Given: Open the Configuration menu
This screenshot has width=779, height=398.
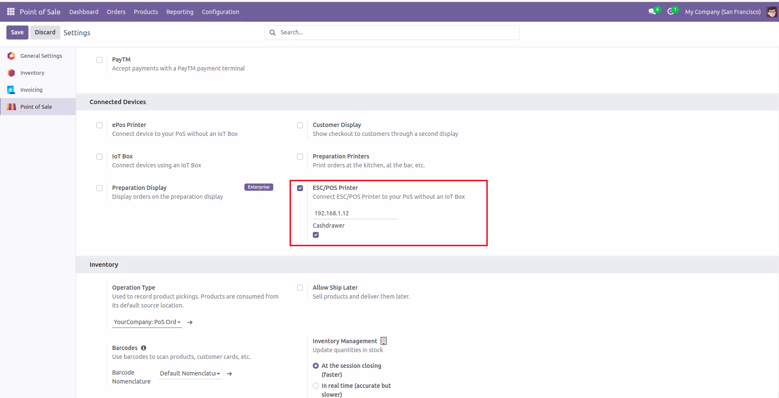Looking at the screenshot, I should pos(221,12).
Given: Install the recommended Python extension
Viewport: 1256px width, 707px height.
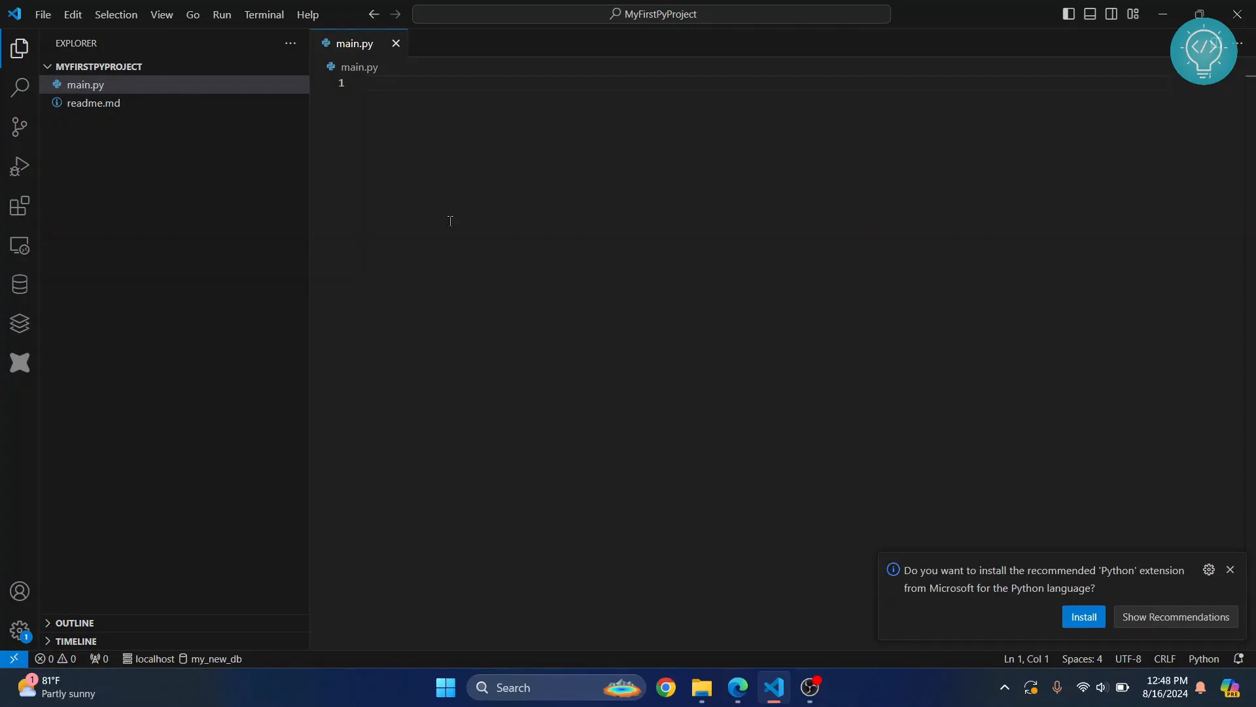Looking at the screenshot, I should click(1083, 617).

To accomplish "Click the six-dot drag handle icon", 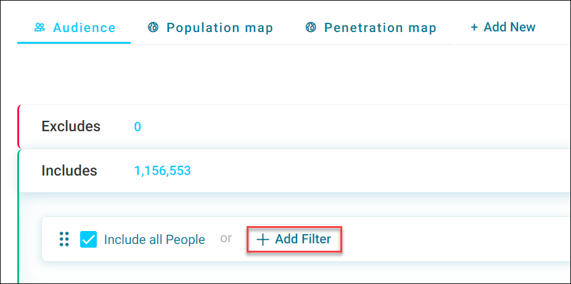I will point(65,239).
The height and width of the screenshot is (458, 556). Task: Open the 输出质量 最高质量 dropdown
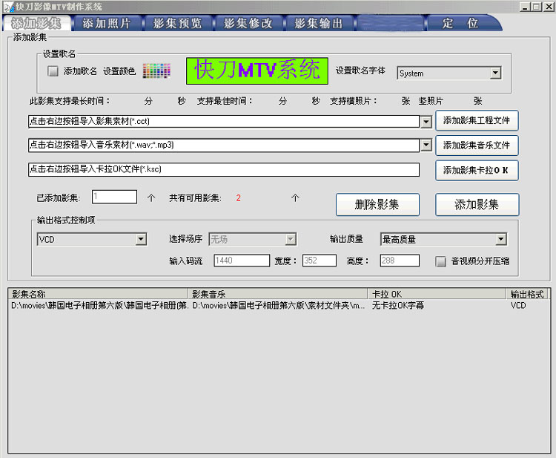tap(500, 239)
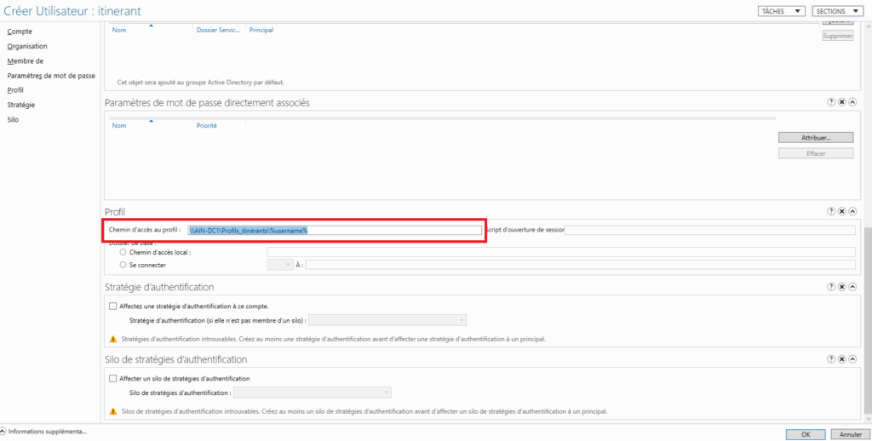Select the Chemin d'accès local radio button
872x441 pixels.
click(x=123, y=252)

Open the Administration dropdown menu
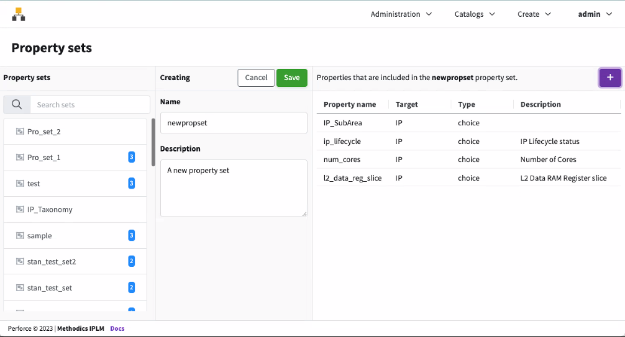click(401, 14)
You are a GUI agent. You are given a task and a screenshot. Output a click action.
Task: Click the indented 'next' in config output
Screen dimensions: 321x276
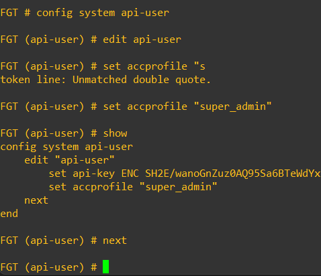coord(36,200)
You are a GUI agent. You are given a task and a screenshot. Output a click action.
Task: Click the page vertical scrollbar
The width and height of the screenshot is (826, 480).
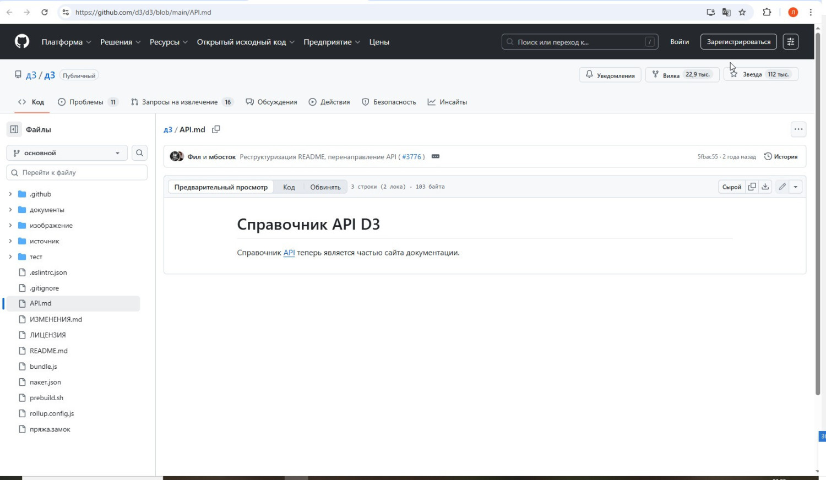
****
** Problem details **
Which lines in the records above contain the string "width"? Gather each such line in full.

** The result **
This screenshot has width=779, height=398.
Viewport: 1256px width, 707px height.
The height and width of the screenshot is (458, 556). Task: Open the 输出质量 最高质量 dropdown
The width and height of the screenshot is (826, 480).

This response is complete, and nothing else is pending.